This reduces acquisition times by decreasing the number of phase-encoded lines of
k-space that must be acquired. One practical implementation of parallel imaging, is
known as SENSE (Magnetic Resonance in Medicine 42: 952-962 (1999) - SENSE: Sensitivity
Encoding for Fast MRI by Klaas P Pruessmann, Markus Weiger, Markus B Scheidegger and
Peter Boesiger).
[0015] SENSE operates in the image domain for both the target image data and the coil reference
data. A typical receive coil arrangement comprises coils 4 and 5 placed on opposite
sides of the patient arranged as in Figure 1, in order that they have different fields
of view. The target data is acquired for each receive coil with a reduced field of
view, which results in aliasing, so that each coil produces a k-space representation
as shown in Figure 4, which can be Fourier Transformed into an aliased image as shown
in Figure 5. The two aliased images of Figure 5 are then unfolded to the full field
of view on a pixel by pixel basis using reference data, which records the relative
responses (sensitivity profiles) of the receive coils 4 and 5. Reduced field of view
imaging imposes a requirement of uniformly spaced samples in the phase-encode direction
in k-space. The processing concerned with unfolding is done in the image domain.
[0016] It is common practice to acquire the reference data with the subject in the magnetic
resonance imaging apparatus. For example, the paper referred to mentions using a body
coil as a third receive coil, so that the sensitivity profiles of the coils used to
unfold the aliased image, can be derived. This is done by comparing the response of
each coil whose sensitivity profile is to be determined with that of the body coil,
for magnetic resonance signals received from the body of the patient.
[0017] Naturally, this increases the time the patient is in the magnetic resonance imaging
apparatus.
[0018] Separately acquired reference data has been used to avoid this increased period in
the imaging apparatus.

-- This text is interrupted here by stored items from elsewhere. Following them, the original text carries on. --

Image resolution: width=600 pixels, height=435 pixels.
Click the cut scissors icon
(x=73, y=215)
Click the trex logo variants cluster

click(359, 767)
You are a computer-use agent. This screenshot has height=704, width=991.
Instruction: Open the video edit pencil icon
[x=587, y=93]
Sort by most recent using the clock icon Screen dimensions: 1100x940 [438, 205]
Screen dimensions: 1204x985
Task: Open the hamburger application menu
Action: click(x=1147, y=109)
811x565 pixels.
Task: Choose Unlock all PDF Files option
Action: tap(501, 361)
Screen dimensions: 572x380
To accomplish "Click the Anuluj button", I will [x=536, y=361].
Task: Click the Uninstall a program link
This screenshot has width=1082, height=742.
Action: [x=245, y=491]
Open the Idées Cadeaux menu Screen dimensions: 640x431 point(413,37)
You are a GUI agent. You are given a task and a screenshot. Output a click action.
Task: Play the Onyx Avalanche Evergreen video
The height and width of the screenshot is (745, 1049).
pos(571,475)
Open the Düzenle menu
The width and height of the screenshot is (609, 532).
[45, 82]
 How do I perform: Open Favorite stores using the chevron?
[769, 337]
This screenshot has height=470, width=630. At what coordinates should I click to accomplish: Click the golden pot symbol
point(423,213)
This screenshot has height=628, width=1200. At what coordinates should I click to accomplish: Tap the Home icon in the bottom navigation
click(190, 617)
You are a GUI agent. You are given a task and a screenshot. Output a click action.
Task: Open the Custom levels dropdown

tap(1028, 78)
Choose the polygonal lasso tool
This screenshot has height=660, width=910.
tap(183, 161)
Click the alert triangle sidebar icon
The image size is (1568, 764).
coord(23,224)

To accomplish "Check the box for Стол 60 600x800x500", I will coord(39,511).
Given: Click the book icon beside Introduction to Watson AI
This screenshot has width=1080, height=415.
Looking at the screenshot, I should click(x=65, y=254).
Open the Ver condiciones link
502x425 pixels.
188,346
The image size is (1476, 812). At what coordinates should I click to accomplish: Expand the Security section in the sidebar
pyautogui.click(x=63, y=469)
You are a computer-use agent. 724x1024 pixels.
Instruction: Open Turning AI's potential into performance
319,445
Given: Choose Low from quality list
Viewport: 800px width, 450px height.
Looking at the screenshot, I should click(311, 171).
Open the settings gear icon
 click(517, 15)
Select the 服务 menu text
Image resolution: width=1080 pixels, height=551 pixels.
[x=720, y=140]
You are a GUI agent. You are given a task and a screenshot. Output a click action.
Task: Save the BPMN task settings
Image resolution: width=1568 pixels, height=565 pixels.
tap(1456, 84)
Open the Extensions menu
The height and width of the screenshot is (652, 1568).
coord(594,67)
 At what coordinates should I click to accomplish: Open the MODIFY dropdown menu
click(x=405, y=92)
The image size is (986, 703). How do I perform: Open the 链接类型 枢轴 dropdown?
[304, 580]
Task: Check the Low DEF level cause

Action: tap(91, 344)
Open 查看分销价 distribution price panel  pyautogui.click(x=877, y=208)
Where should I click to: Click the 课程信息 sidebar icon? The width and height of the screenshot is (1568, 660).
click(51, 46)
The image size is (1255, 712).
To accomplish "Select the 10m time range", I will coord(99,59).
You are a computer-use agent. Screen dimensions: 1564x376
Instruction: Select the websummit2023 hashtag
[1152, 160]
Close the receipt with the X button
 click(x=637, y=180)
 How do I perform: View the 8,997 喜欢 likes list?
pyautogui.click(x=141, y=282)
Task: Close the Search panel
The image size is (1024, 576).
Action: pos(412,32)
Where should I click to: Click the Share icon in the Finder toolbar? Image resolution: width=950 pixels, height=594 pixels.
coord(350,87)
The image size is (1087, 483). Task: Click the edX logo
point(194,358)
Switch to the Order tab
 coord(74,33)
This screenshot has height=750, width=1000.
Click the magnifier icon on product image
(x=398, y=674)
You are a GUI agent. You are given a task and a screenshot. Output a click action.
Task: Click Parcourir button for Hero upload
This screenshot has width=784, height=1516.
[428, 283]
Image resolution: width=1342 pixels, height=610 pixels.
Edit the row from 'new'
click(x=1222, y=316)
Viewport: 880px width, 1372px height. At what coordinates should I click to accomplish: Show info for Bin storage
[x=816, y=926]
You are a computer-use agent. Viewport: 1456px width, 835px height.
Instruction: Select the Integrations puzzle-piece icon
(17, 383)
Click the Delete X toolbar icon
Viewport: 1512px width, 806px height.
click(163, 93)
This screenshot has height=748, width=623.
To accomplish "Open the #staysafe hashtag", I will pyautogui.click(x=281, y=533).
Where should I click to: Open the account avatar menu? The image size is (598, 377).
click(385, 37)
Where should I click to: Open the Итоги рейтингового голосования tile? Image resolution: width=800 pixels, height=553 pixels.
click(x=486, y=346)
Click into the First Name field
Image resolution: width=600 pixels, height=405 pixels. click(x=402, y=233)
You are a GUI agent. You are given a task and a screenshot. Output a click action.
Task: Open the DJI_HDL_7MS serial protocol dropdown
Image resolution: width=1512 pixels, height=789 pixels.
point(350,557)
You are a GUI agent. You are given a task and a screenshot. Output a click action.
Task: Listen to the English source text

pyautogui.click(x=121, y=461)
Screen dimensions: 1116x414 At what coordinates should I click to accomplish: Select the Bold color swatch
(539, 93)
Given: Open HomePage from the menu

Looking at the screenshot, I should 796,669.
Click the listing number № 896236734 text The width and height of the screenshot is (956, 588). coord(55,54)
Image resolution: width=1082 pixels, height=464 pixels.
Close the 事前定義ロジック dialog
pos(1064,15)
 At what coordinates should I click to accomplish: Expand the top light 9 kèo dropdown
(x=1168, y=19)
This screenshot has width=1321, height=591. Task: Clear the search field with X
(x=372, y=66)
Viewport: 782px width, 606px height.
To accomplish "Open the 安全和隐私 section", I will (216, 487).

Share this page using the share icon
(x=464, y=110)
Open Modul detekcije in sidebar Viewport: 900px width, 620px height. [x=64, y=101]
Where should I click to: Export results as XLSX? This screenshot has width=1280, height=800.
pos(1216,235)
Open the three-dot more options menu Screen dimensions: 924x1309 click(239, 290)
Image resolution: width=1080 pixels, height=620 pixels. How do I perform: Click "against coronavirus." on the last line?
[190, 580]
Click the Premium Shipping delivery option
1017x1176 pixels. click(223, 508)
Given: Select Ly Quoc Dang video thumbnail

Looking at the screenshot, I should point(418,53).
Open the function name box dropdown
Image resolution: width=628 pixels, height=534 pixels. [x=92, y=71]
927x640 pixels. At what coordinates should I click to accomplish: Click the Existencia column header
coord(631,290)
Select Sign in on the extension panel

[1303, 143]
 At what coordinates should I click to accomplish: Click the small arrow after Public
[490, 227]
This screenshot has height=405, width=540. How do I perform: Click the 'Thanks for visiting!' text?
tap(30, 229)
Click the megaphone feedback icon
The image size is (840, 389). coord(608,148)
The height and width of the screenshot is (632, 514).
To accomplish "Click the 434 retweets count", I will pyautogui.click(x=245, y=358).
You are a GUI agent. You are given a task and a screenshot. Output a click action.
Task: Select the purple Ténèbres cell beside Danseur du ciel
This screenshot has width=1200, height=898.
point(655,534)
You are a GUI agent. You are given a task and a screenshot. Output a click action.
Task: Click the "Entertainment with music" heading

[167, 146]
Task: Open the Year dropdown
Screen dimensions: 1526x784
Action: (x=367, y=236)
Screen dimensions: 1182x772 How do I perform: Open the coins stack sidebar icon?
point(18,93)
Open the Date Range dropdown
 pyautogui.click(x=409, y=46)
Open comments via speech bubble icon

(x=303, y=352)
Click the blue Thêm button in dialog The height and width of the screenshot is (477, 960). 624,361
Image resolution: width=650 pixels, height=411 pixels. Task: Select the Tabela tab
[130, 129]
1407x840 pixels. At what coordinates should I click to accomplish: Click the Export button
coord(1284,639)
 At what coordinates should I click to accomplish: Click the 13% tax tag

For example, a phantom such as a volume of water has been inserted
into the imaging machine before the patient is inserted, and the response of the receive
coils has been measured, by comparing their outputs with that of a body coil over
the volume of water. Alternatively, the response of the receive coils has been calculated
theoretically.
[0019] In either case, the time the patient spends in the imaging apparatus is reduced,
and the patient's exposure to r.f. excitation radiation is reduced. The disadvantage
is that the accuracy of the unfolded image depends critically on correct registration
being achieved between the data collected when the patient is within the imaging apparatus,
and the previously acquired reference data.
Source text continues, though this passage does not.